== WHAT TO WORK ON ==
Reproduce the listing starting at the line containing "Akceptuje ciasteczka (1156, 1852)" and ending at the line containing "Zarejestruj się (1370, 40)", substituting "cookies" for "cookie" and leaving everything else unchanged.

== PROVIDED INFORMATION ==

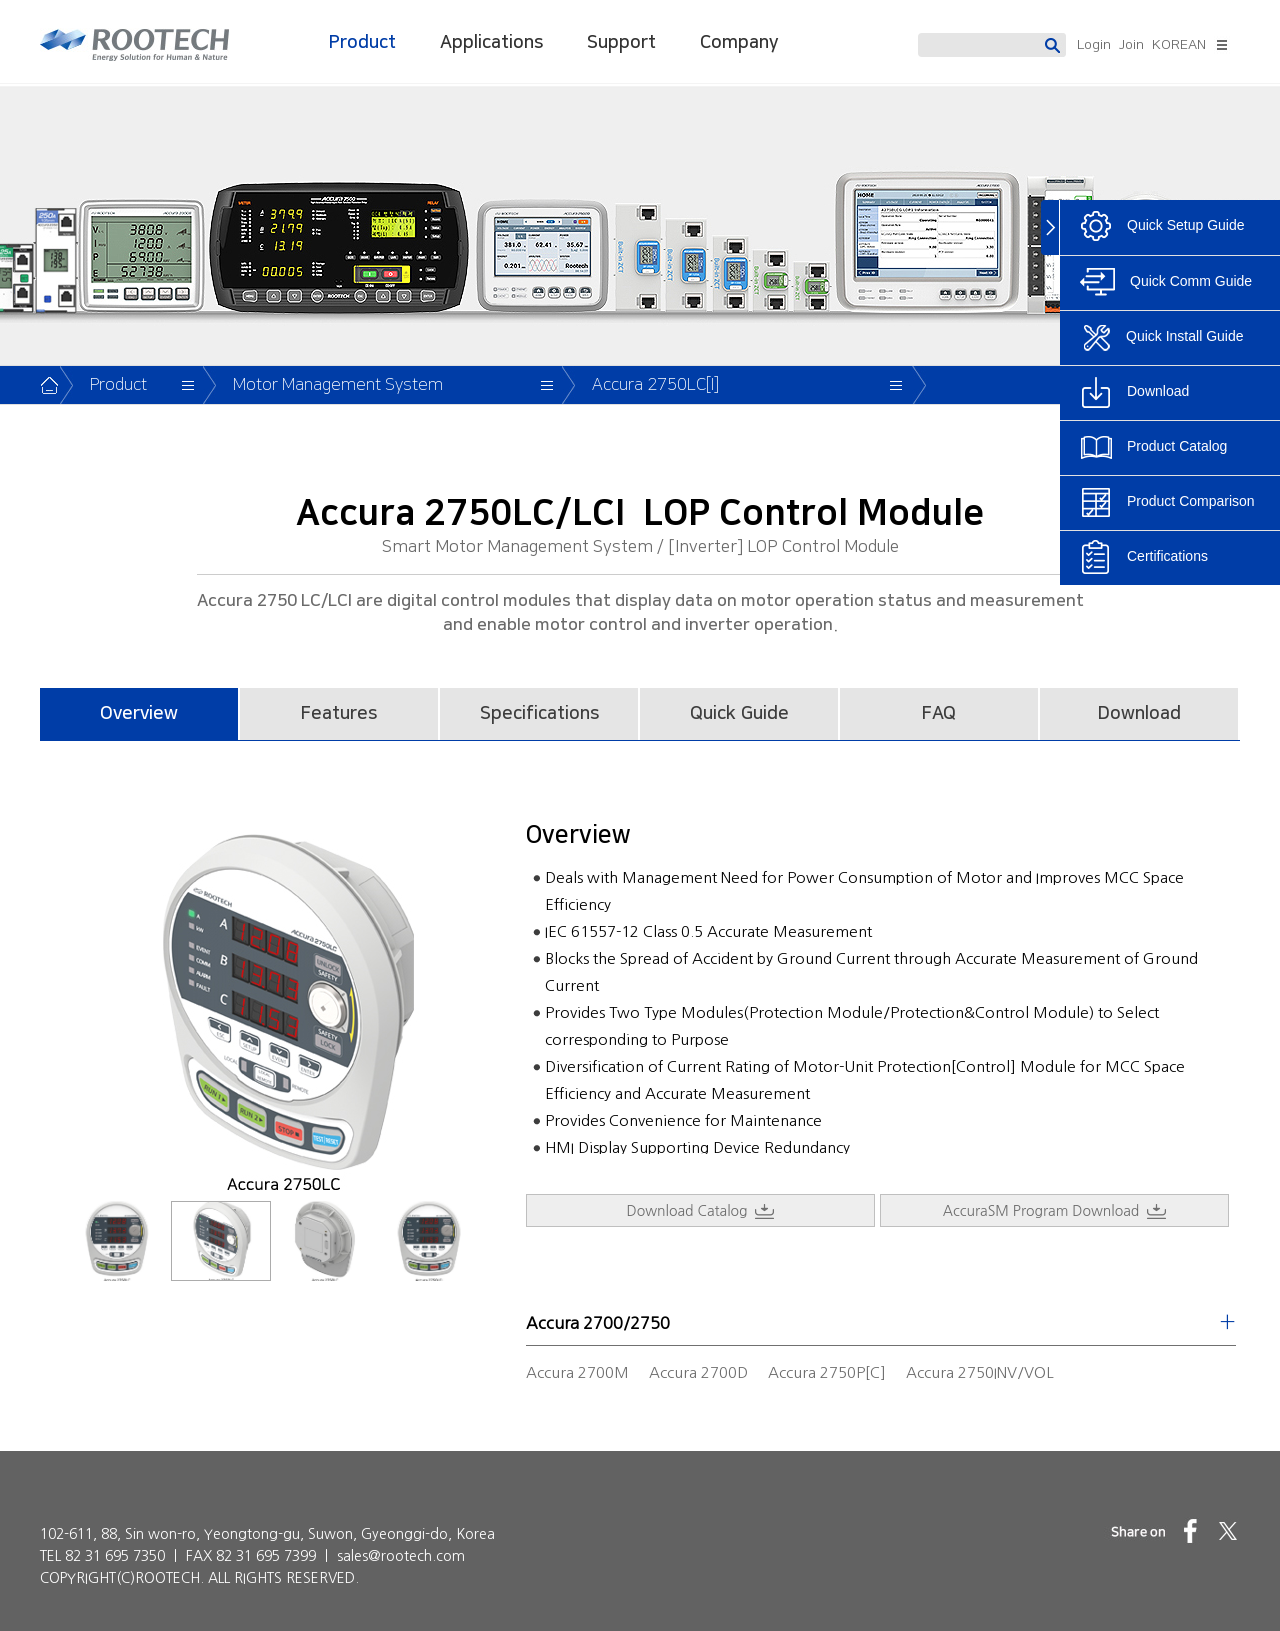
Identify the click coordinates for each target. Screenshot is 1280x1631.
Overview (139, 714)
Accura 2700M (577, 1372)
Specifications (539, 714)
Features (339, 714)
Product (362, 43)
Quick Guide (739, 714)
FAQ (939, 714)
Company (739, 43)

* * *

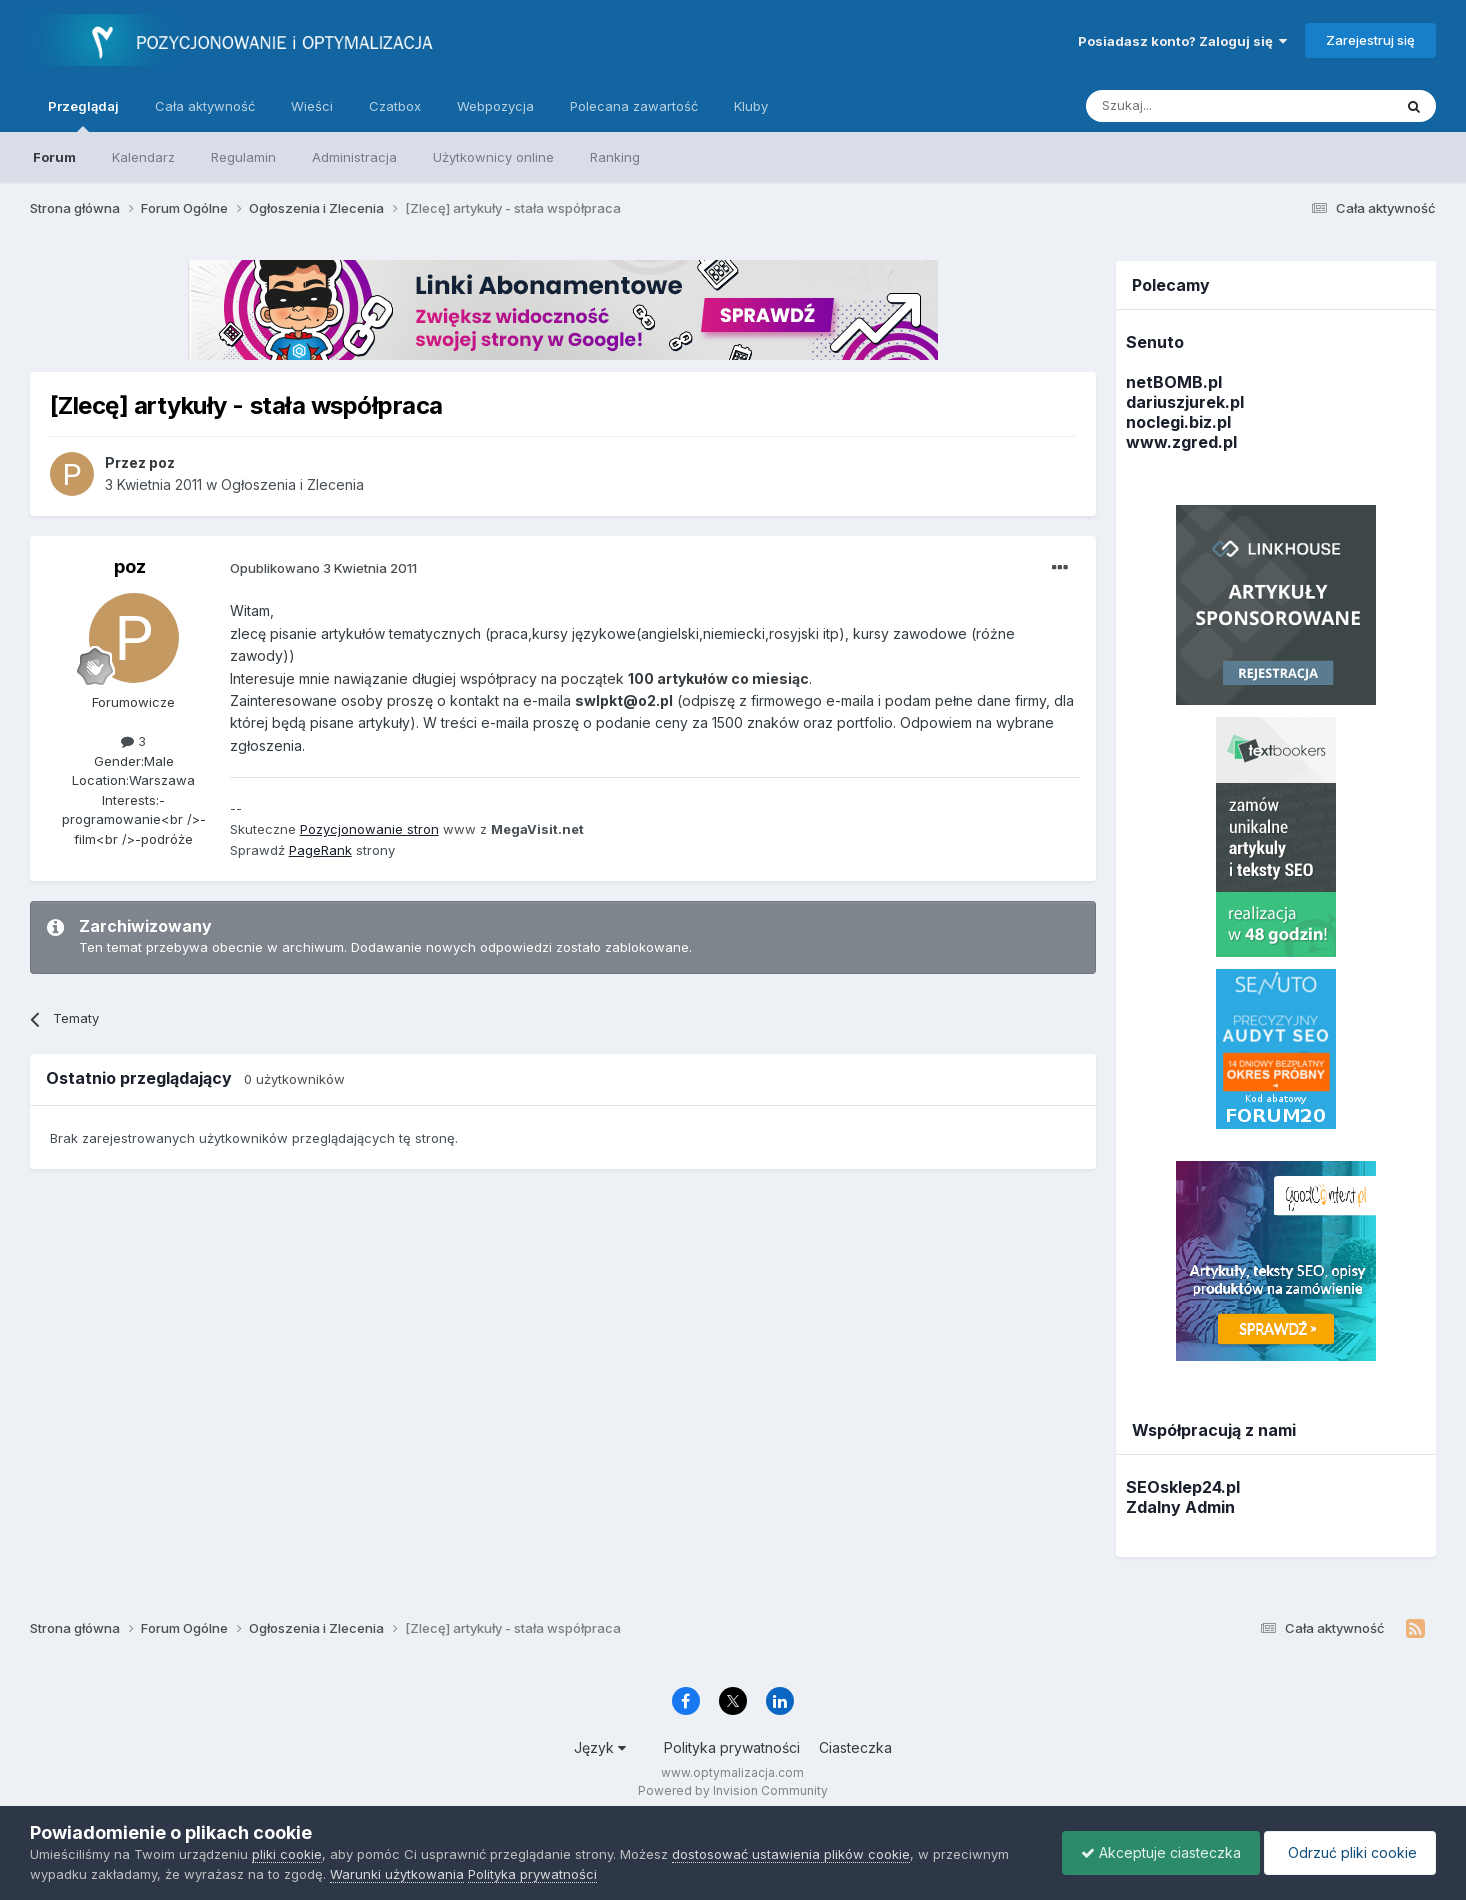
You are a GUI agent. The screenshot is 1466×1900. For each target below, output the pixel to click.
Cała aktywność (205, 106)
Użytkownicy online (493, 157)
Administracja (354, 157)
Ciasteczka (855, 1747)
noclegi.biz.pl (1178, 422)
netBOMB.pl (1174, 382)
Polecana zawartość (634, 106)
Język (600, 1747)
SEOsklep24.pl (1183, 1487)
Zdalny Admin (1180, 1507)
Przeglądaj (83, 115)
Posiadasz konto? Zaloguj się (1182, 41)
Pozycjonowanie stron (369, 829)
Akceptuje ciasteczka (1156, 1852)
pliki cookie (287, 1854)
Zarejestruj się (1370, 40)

== TASK RESULT ==
Akceptuje ciasteczka (1156, 1852)
pliki cookies (287, 1854)
Zarejestruj się (1370, 40)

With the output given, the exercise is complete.